John Paul Hammond nasceu em 13 de novembro de 1942, em Nova York. Cresceu cercado de discos e histórias — seu pai foi o homem que apresentou Billie Holiday ao mundo e que colocou Bob Dylan e Bruce Springsteen na rota da Columbia Records. Mas Hammond Jr. não queria os escritórios, os contratos nem os holofotes do jazz elegante de Manhattan. Ele queria o som cru do Sul, o eco das janelas abertas do Mississippi, o ranger das cordas gastas e a voz que carrega a dor de quem viveu debaixo do sol e da injustiça. Foi atrás disso que ele moldou sua vida.

O início de uma jornada pelo blues

Nos anos 1950, enquanto o rock nascia nas rádios e Elvis Presley incendiava o público branco, Hammond Jr. olhava em outra direção. Suas influências vinham de 78 rotações de artistas que a América tentava esquecer. Ele escutava Robert Johnson como quem escuta uma profecia e aprendia, nos discos de Son House e Blind Lemon Jefferson, o poder da simplicidade — uma voz, um violão, uma ferida aberta.

Em 1962, aos 20 anos, Hammond começou a se apresentar em cafés e pequenos clubes de Greenwich Village. Sua figura alta e o rosto de garoto contrastavam com o som antigo que saía de seu violão. Quando abria a boca, o público entendia que ali havia algo raro: autenticidade. Não havia caricatura, nem imitação. Havia respeito e entrega. Hammond era um intérprete do blues que não tentava parecer negro — ele apenas deixava o blues falar por si.

O álbum “John Hammond” (1963): um marco entre mundos

No ano seguinte, 1963, ele lançou seu álbum de estreia, “John Hammond”, pela Vanguard Records. Gravado em um único dia, o disco é uma peça de pureza sonora — voz, violão e harmônica, sem ornamentos. E mais: foi um dos primeiros álbuns de blues autêntico gravado por um artista branco, em plena década de 1960, quando a segregação racial ainda dividia os Estados Unidos.

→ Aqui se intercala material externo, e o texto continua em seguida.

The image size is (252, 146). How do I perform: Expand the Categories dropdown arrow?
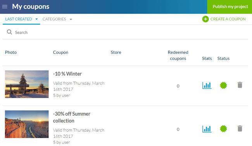71,19
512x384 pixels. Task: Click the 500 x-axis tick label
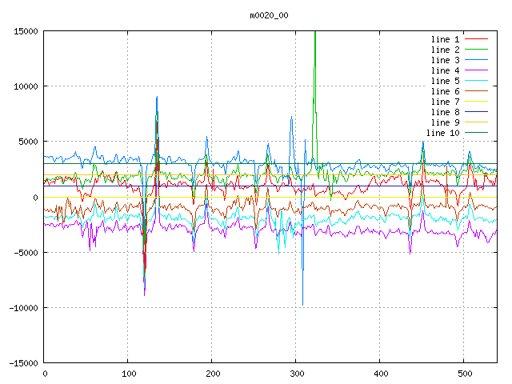tap(464, 374)
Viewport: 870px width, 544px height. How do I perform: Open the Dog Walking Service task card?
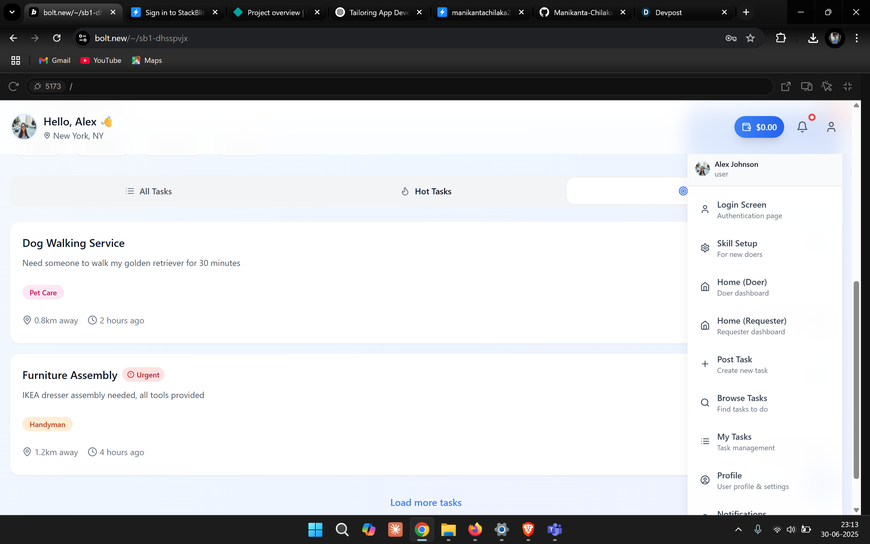tap(73, 243)
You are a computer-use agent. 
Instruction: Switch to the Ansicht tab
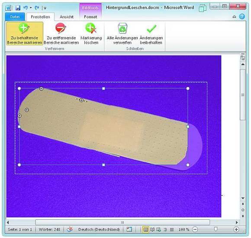pos(67,17)
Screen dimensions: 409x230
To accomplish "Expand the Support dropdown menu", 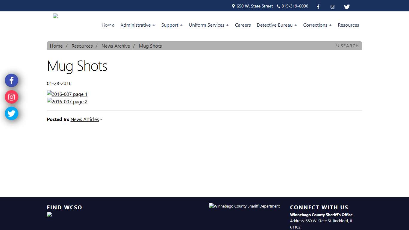I will click(172, 25).
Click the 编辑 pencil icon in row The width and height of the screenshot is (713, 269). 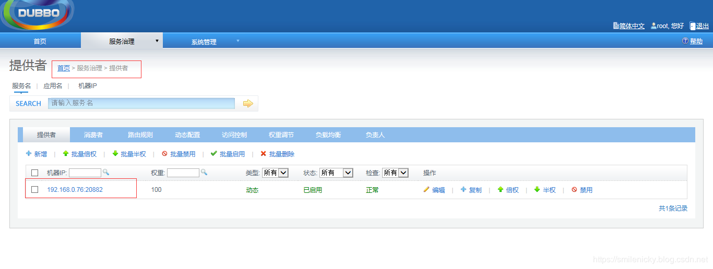426,190
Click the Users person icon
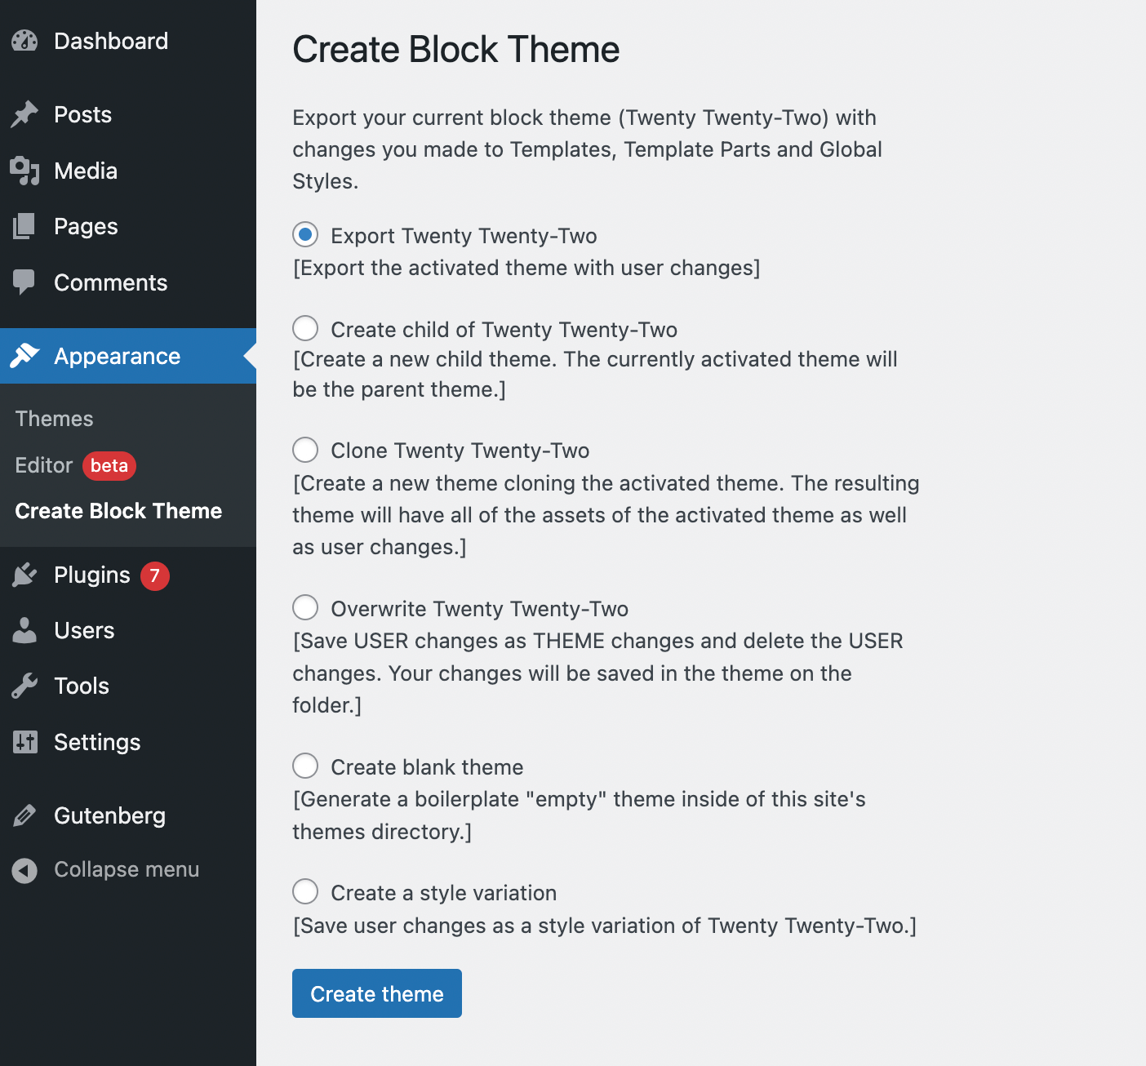This screenshot has width=1146, height=1066. tap(24, 630)
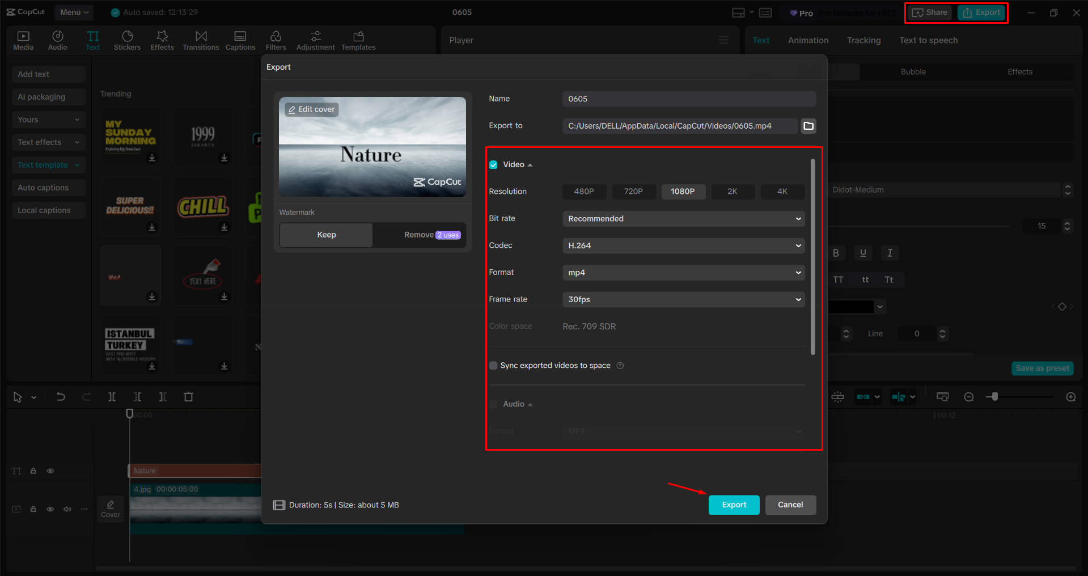Expand the Text effects section

48,142
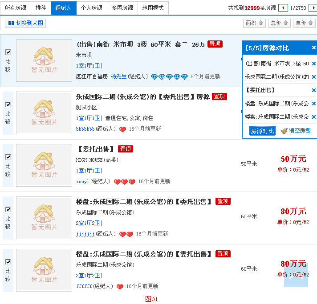Close the 房源对比 comparison panel

[x=313, y=48]
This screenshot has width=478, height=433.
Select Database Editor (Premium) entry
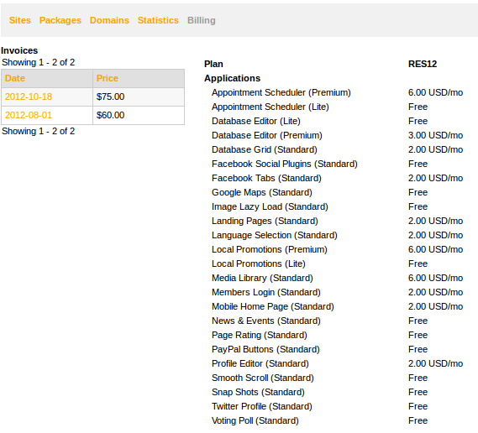[x=267, y=135]
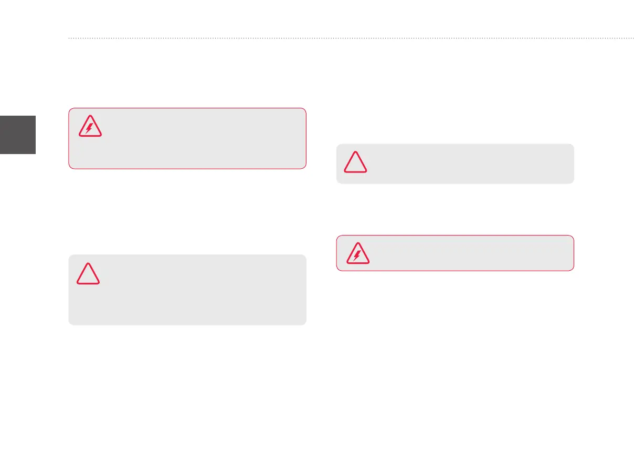Click the blank area above the top-left warning box
This screenshot has width=634, height=459.
[x=187, y=74]
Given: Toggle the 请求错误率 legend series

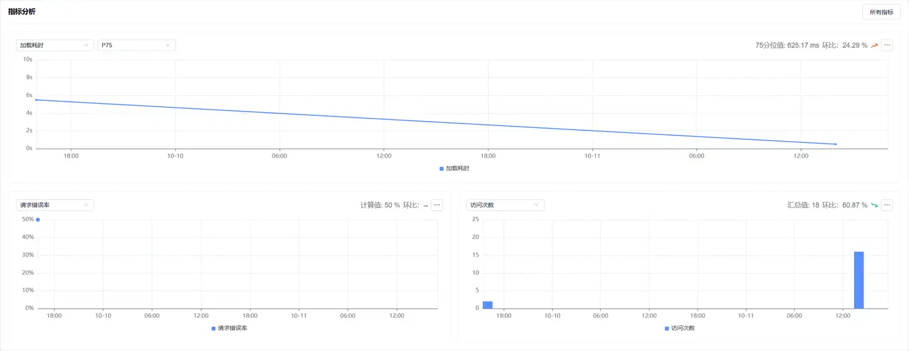Looking at the screenshot, I should (x=229, y=328).
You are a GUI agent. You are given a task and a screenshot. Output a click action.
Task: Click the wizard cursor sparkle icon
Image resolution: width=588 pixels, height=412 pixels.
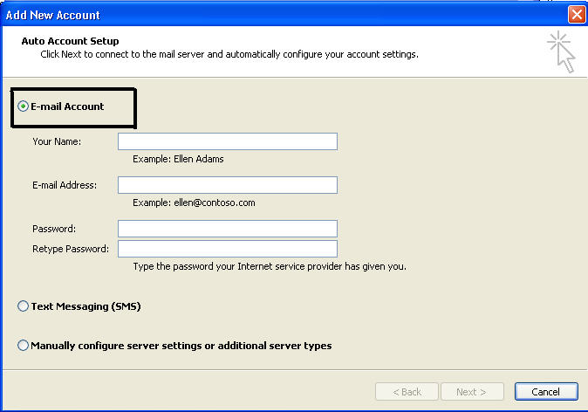coord(562,52)
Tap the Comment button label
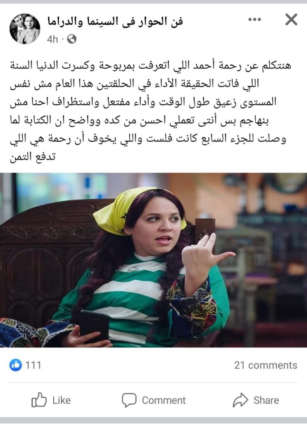Image resolution: width=307 pixels, height=424 pixels. (x=164, y=400)
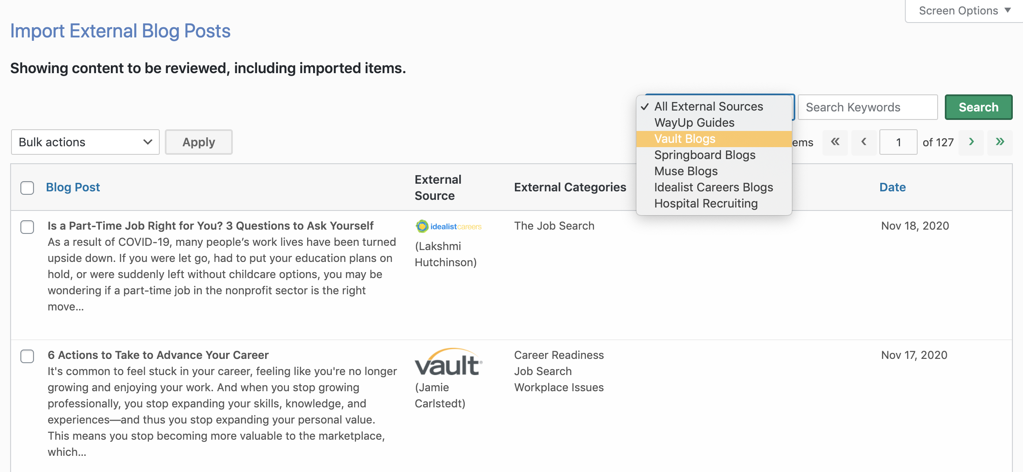Screen dimensions: 1023x472
Task: Check the 6 Actions post checkbox
Action: pyautogui.click(x=27, y=356)

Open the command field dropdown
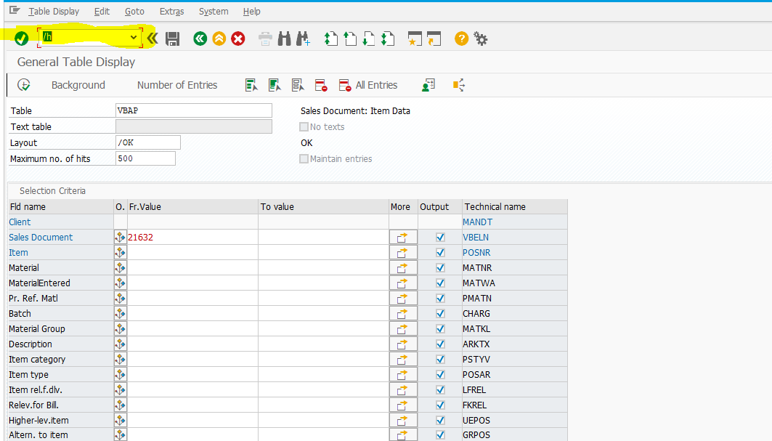click(132, 36)
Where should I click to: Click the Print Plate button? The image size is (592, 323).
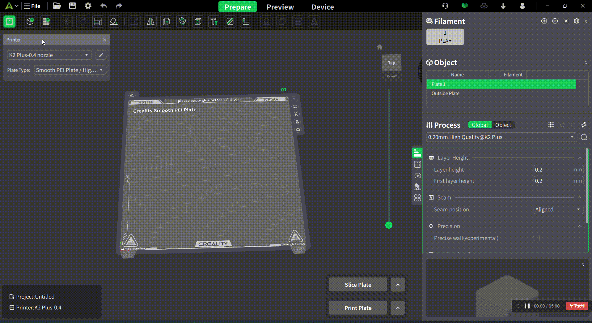358,308
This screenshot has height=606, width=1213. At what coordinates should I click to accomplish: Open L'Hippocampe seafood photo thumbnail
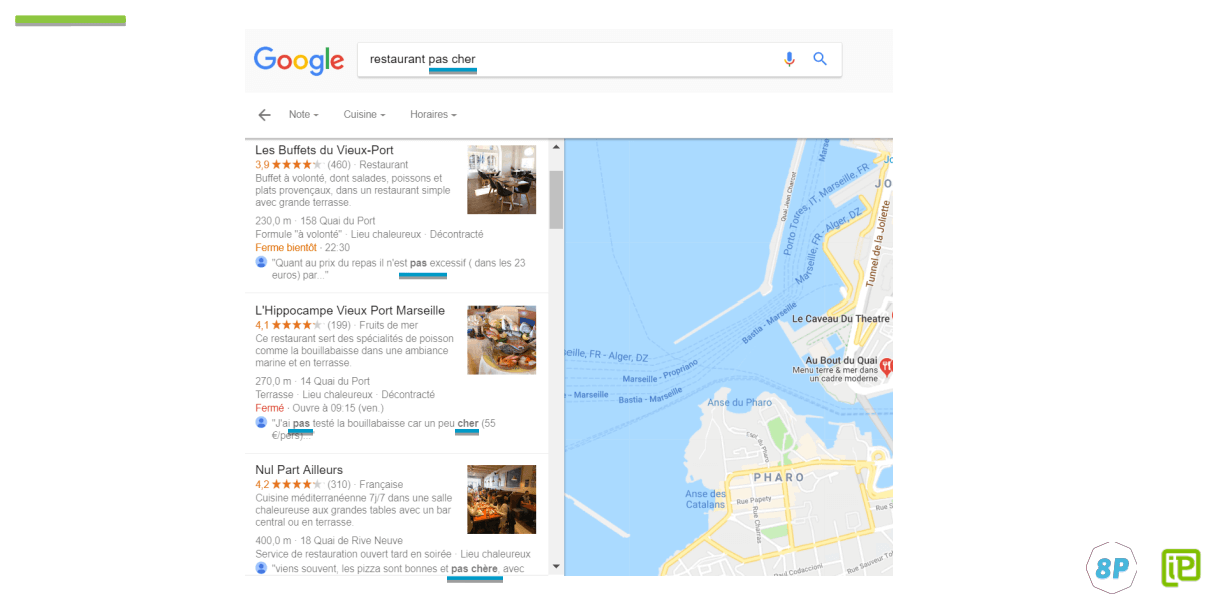coord(501,340)
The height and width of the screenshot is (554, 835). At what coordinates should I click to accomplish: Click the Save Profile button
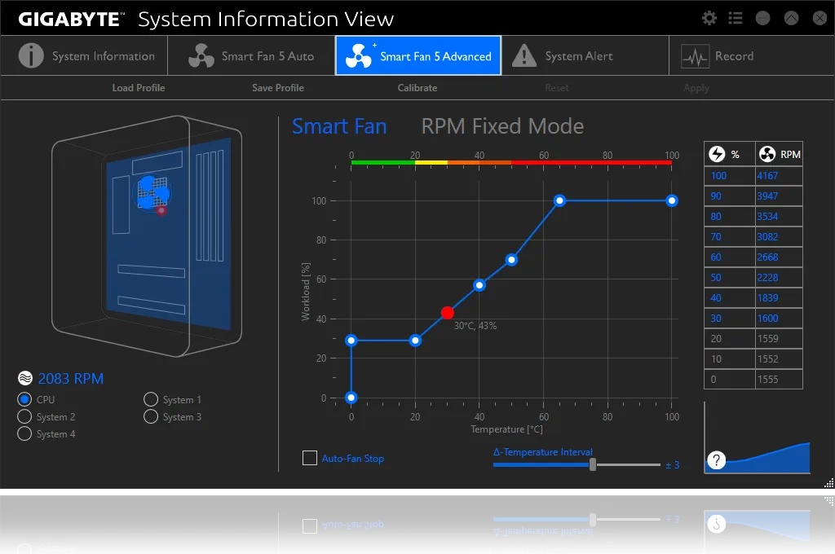pyautogui.click(x=278, y=88)
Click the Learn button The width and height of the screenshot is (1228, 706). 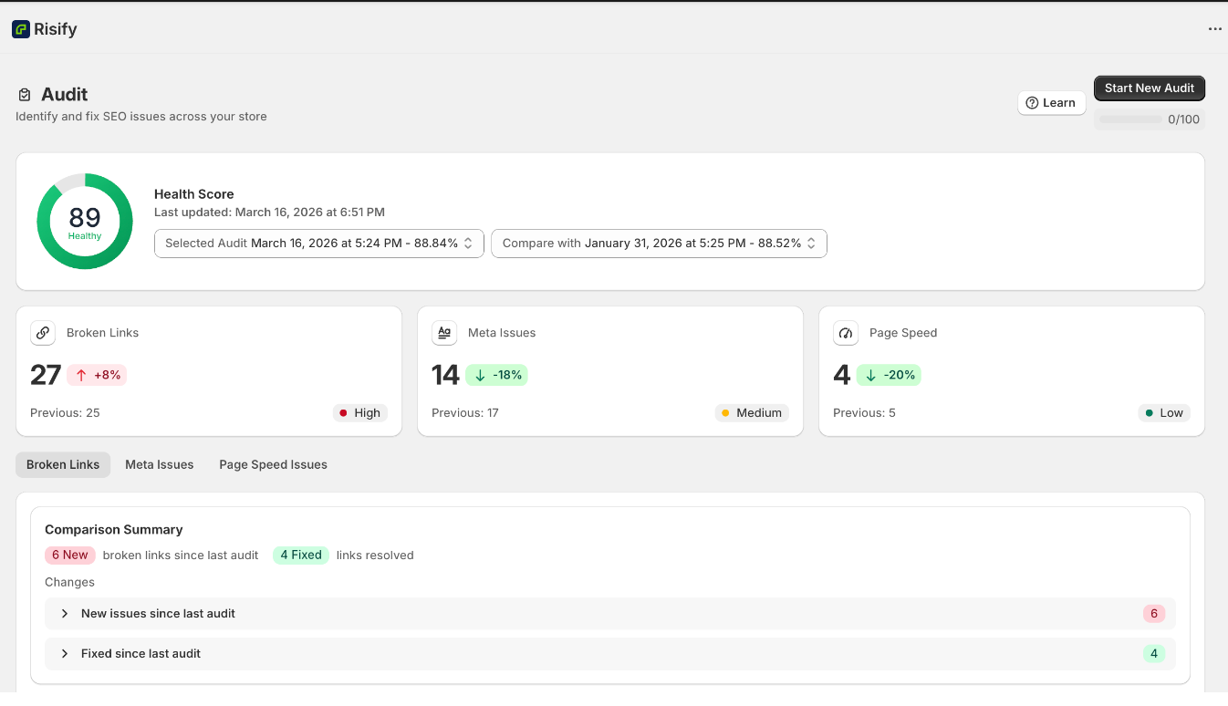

O repertório é uma homenagem direta aos mestres do gênero. Hammond abre o disco com “Two Trains Running”, de Muddy Waters, e segue com versões intensas de “Cross Road Blues”, de Robert Johnson, “Hoochie Coochie Man”, de Willie Dixon, e “See That My Grave Is Kept Clean”, de Blind Lemon Jefferson. Cada faixa soa como uma confissão — uma conversa entre gerações separadas pela cor, mas unidas pela dor e pelo ritmo.

O que mais impressiona é a maturidade artística. Hammond tinha apenas 21 anos quando gravou o álbum, mas já dominava o fraseado, o tempo e o sentimento que o blues exige. Sua voz rouca, levemente nasal, traz a melancolia certa. Seu violão ressoa como se tivesse saído de uma varanda no Delta. O disco não tenta ser moderno nem reverente: ele é, simplesmente, verdadeiro.

“John Hammond” não foi um sucesso comercial imediato, mas ganhou respeito entre músicos e críticos. Foi o início de uma carreira que atravessaria décadas e influenciaria uma geração inteira de artistas brancos que se apaixonaram pelo blues — de Eric Clapton a Stevie Ray Vaughan, de Paul Butterfield a Bonnie Raitt. Todos, em algum momento, ouviram aquele garoto de Nova York e perceberam que o blues podia atravessar fronteiras.

Entre os gigantes

O talento de Hammond logo chamou atenção dos próprios gigantes do blues. Ele dividiu o palco com Muddy Waters, Howlin’ Wolf e Buddy Guy. Willie Dixon o chamava de “o garoto que entendeu tudo”. Era como se Hammond tivesse recebido uma bênção: o respeito dos mestres negros, algo que poucos artistas brancos conseguiram conquistar sem suspeita de apropriação ou oportunismo.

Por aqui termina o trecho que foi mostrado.